Besluit van de Minister van Justitie van 13 december 2021, nr. 3700270, houdende verlening van mandaat en machtiging aan de Commandant van de Koninklijke marechaussee ter zake van bevoegdheden op het terrein van de beveiliging van de burgerluchtvaart (Mandaat- en machtigingsbesluit Kmar beveiliging burgerluchtvaart 2021)
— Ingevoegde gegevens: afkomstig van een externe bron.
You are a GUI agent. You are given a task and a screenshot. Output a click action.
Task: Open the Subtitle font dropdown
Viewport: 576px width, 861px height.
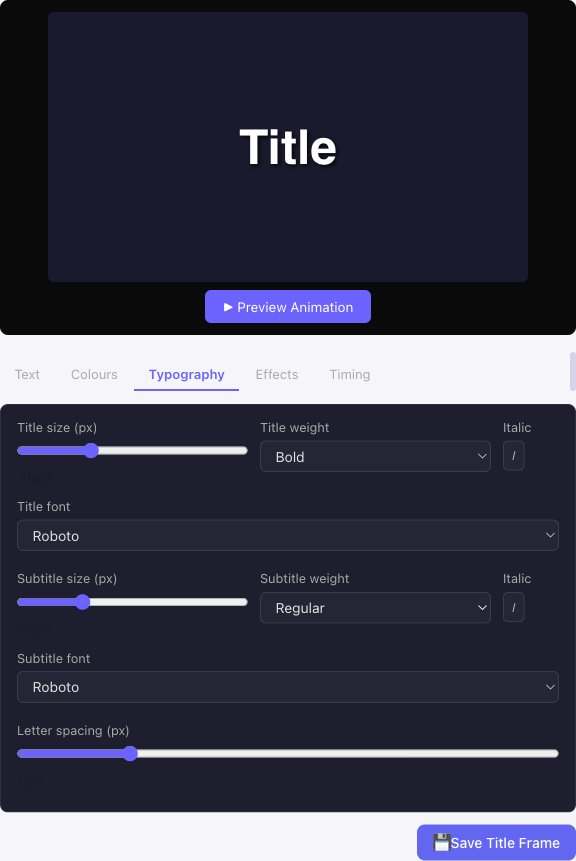click(x=288, y=687)
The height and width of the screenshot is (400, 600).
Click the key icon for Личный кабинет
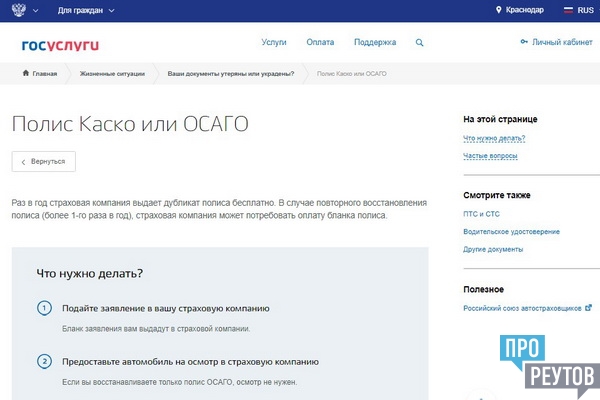tap(524, 43)
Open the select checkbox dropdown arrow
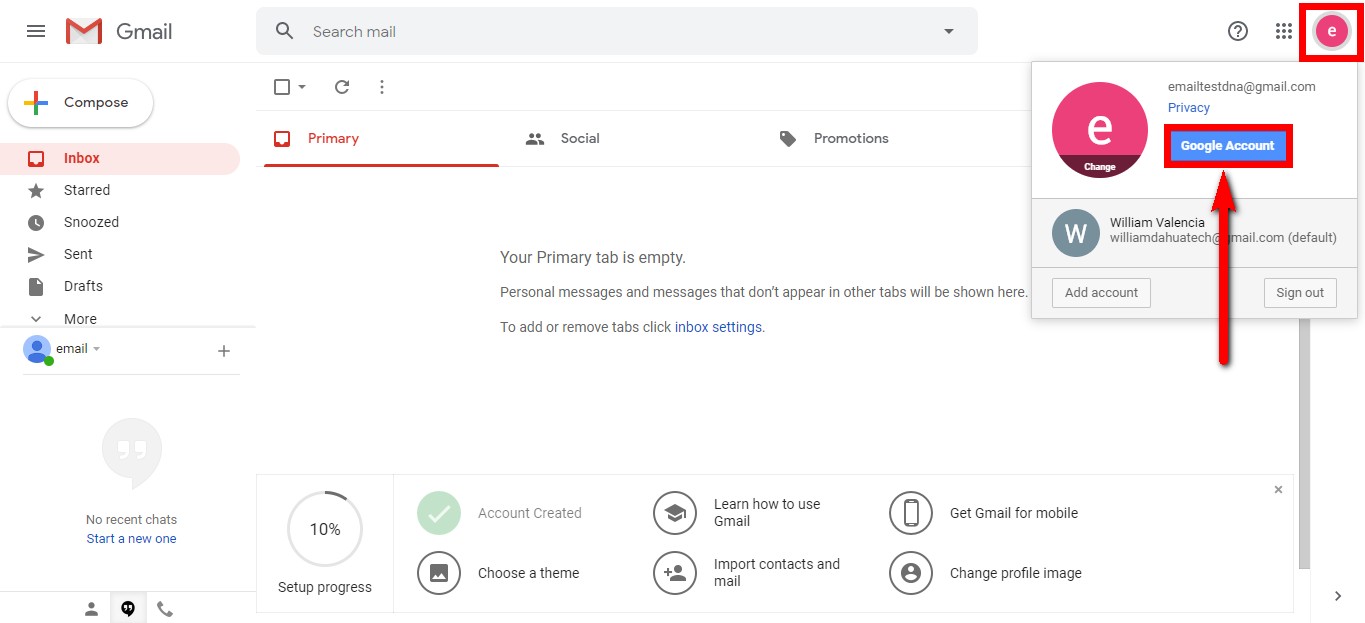 (x=302, y=87)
De Minister van Justitie, in overeenstemming met de Minister van Defensie,

Gezien de instemming van de Commandant van de Koninklijke marechaussee (brief van 8 december 2021, kenmerk 2021009221);

Gelet op artikel 10:3, eerste lid, van de Algemene wet bestuursrecht en artikel 37q, tweede lid van de Luchtvaartwet;

Besluit:

Artikel 1

Aan de Commandant van de Koninklijke marechaussee worden mandaat en machtiging verleend ter zake van de in onderstaande bepalingen van de Luchtvaartwet genoemde bevoegdheden:

  • a. artikel 37acb, eerste lid;

  • b. artikel 37ada, eerste lid, voor zover er geen specifieke dreiging geldt en de inzet van ambtenaren van de Koninklijke marechaussee uitsluitend plaatsvindt ten behoeve van het op peil houden van vaardigheden en ter ontmoediging van terroristen;

  • c. artikel 37q, eerste lid.

Artikel 2

Aan de Commandant van de Koninklijke marechaussee wordt toegestaan van het in artikel 1 verleende mandaat ondermandaat te verlenen en de in artikel 1 verleende machtiging door te geven aan de onder hem ressorterende functionarissen.

Artikel 3

Het Mandaat- en machtigingsbesluit Kmar beveiliging burgerluchtvaart van 24 augustus 2007, nr. 5501209/07/NCTb wordt ingetrokken.

Artikel 4

Dit besluit treedt in werking met ingang van 1 januari 2022.

Artikel 5

Dit besluit wordt aangehaald als: Mandaat- en machtigingsbesluit Kmar beveiliging burgerluchtvaart 2021.

Dit besluit zal in de Staatscourant worden geplaatst.